[Opening Supplied entries section]

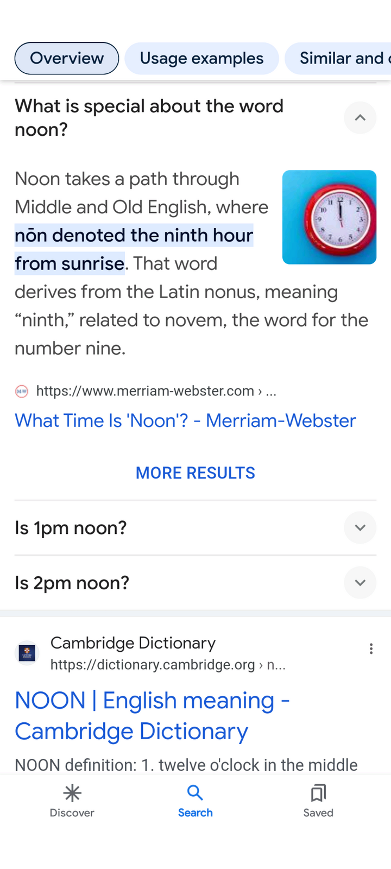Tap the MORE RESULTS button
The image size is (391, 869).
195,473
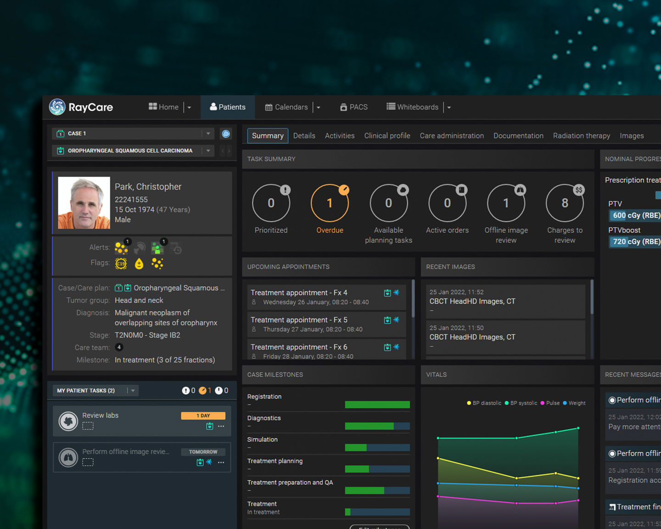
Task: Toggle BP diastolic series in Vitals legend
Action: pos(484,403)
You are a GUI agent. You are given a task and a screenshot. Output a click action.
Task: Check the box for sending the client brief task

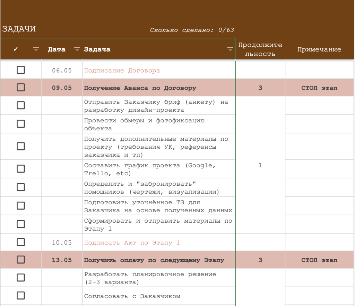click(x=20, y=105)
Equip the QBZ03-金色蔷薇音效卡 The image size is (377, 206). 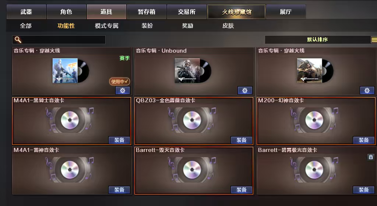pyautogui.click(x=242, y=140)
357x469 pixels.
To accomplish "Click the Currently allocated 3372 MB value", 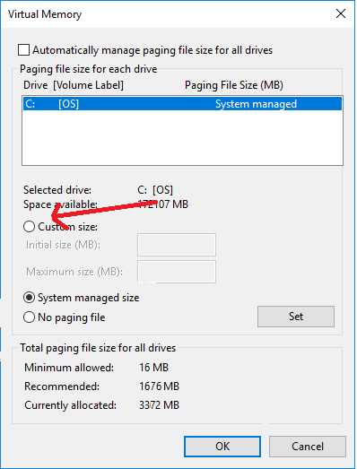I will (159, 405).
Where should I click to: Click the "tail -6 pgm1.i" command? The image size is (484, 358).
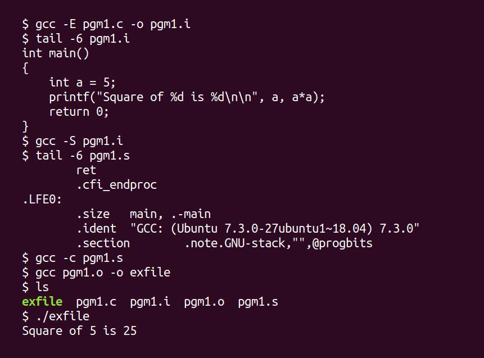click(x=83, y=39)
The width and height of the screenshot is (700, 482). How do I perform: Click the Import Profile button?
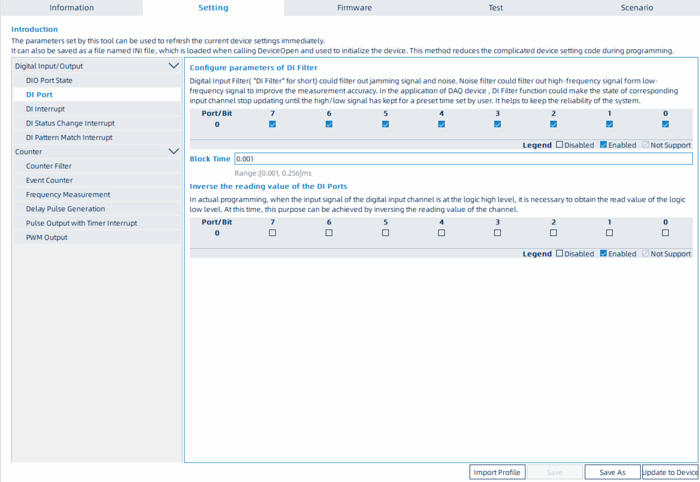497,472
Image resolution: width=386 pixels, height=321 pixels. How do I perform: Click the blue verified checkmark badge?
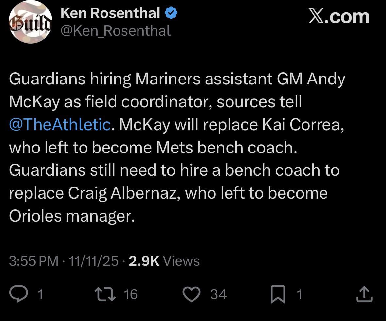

[Closing Supplied entries section]

● **Problem statement**: When you reach the line containing "Where should I" in the records above, write out that line and every line after it through the end, exactly, but omit the pictures.

● **Answer box**:
Where should I click to: Click the "tail -6 pgm1.i" command? The image size is (484, 358).
click(x=83, y=39)
The width and height of the screenshot is (700, 482). How do I perform: Click the Import Profile button?
497,472
Image resolution: width=386 pixels, height=321 pixels. How do I perform: Click the blue verified checkmark badge?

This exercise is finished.